The next instant, she was on her back on the floor, laying on the oriental rug she had lovingly selected and ordered—she always remembers that part, even more vividly than she remembers what followed. He took her roughly, even though she was far from ready, even though it hurt in a way she had not known that their bodies coming together could hurt. He came. She didn't.

Later, he tried to mollify her. He would never allow an apology to escape his lips, but he made love to her so slowly, so gently that it could only be an attempt at atonement.

Years later, there was a high profile sensation story about whether the state should recognize rape within marriage, and she follows the case obsessively—but that was not until much later, not until she was older and (perhaps) wiser and more willing to see the tears in the curtain.

As it was, she was twenty-two and determined to be a good wife.

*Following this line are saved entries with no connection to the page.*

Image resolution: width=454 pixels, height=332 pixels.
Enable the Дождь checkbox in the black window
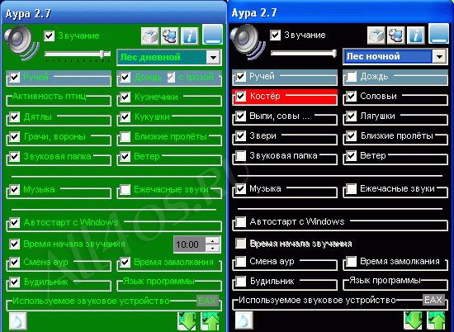[352, 77]
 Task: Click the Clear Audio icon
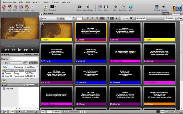27,7
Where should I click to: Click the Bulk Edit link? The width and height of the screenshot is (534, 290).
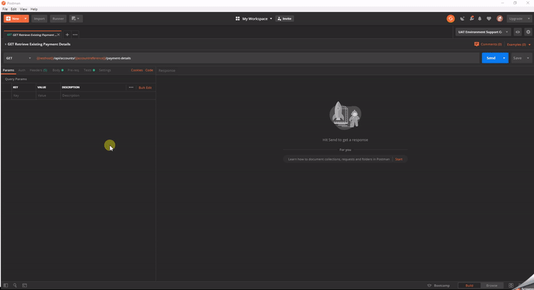[145, 88]
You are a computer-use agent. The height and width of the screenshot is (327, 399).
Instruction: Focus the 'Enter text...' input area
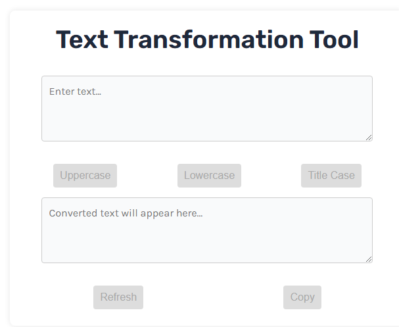pos(207,109)
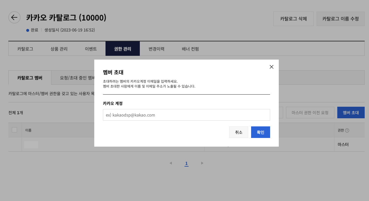Viewport: 369px width, 201px height.
Task: Click the 카카오 계정 email input field
Action: pos(186,115)
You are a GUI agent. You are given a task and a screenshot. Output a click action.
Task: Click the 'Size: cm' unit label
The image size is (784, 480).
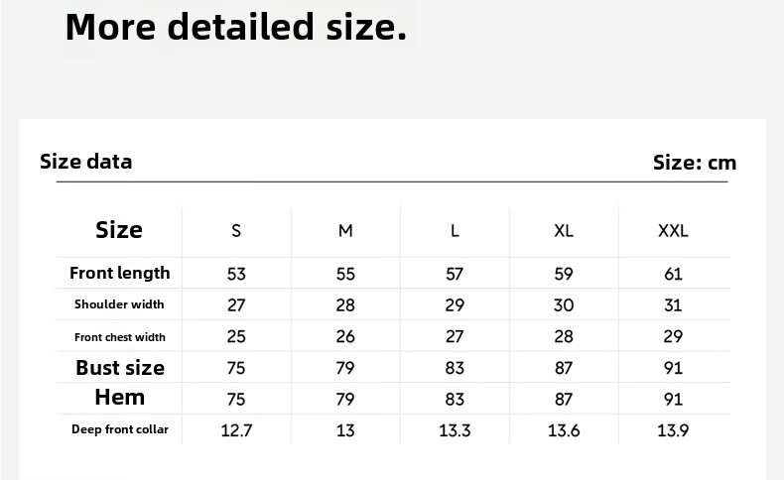695,163
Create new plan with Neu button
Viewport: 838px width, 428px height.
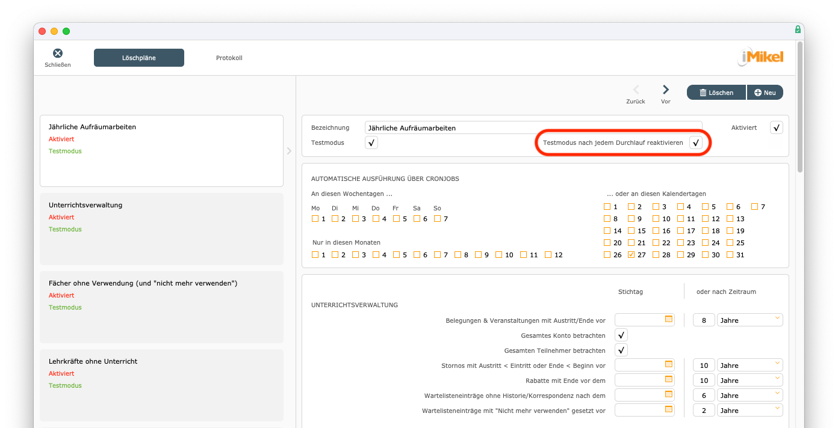coord(765,93)
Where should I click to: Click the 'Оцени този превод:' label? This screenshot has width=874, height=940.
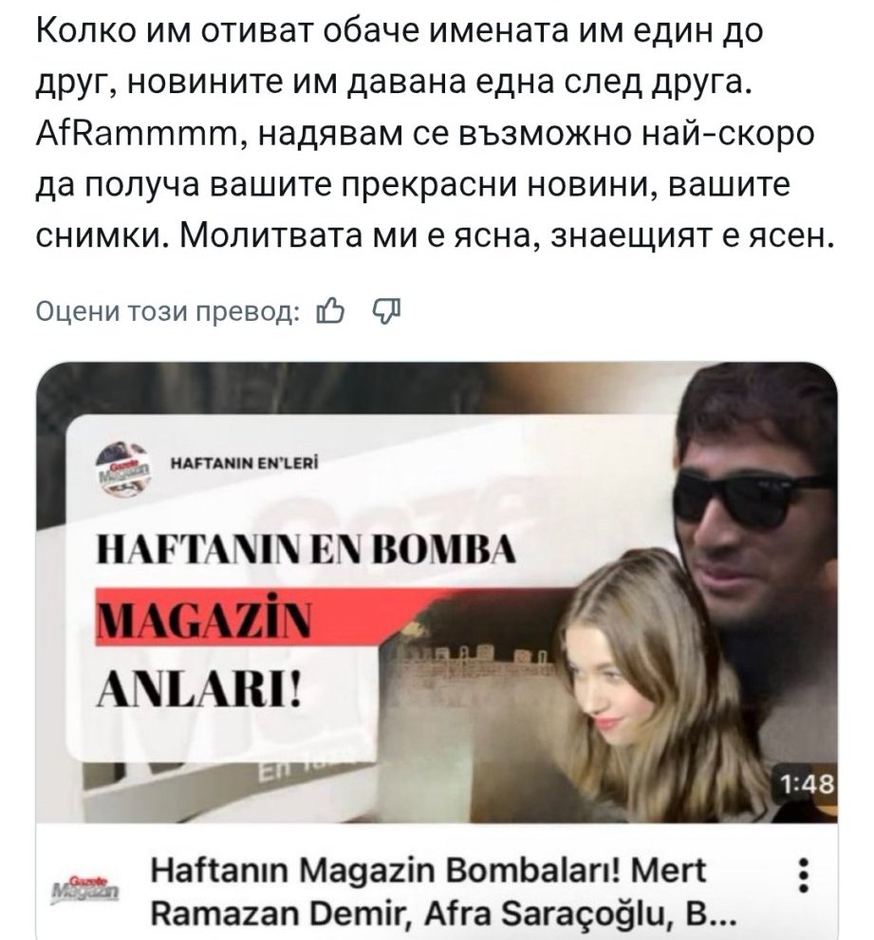(168, 311)
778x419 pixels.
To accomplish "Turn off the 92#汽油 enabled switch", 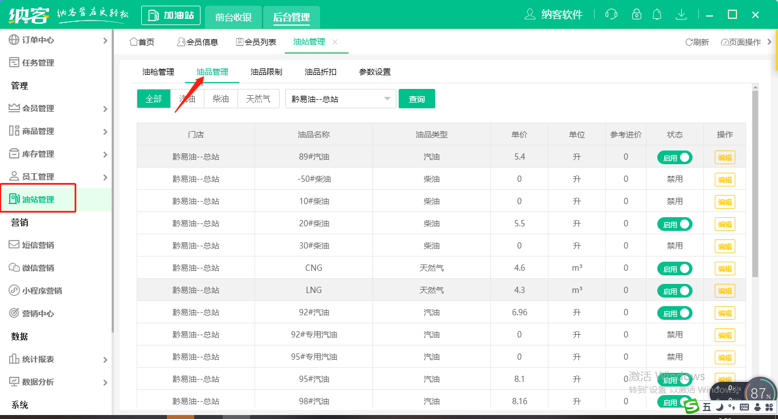I will click(x=674, y=312).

And so she made a show of looking wounded and sullen over the next few days so that he would spoil her with his attention...but it hurt the next few times they make love, and she had an angry redness on the back of her thighs that made her feel like a punished child, that made her jump when the elastic of her panties or the wool of her skirt brushes against it, that made the very act of sitting down hurt like hell for the next week, and she had a son who believed that his parents merely loved one another in a loud, messy way.

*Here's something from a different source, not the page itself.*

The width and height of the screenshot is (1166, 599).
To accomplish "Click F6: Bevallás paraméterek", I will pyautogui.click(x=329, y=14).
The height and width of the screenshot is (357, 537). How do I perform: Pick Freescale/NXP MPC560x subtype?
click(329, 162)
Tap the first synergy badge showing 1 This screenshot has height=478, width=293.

And at nineteen, he still believes it.

He is attentive for a boy his age. (Man, she should say, because he is a man and a good one at that—but the word reminds her of how much time she is carrying around.) Her fatigue does not go unnoticed, and he asks if she is ill. There is concern in his voice but no worry. He is too much of an optimist for anything resembling anxiety.

She folds her hands in her lap. "I'm fine." She raises her chin and tries to believe it. "But I'll tell you something even your father doesn't know yet: I'm going to have another child."

She watches the play of emotions over his face, before it settles on one. "You must be so happy."

For the first time since that morning, she considers the prospect—and decides that he is right. "I am."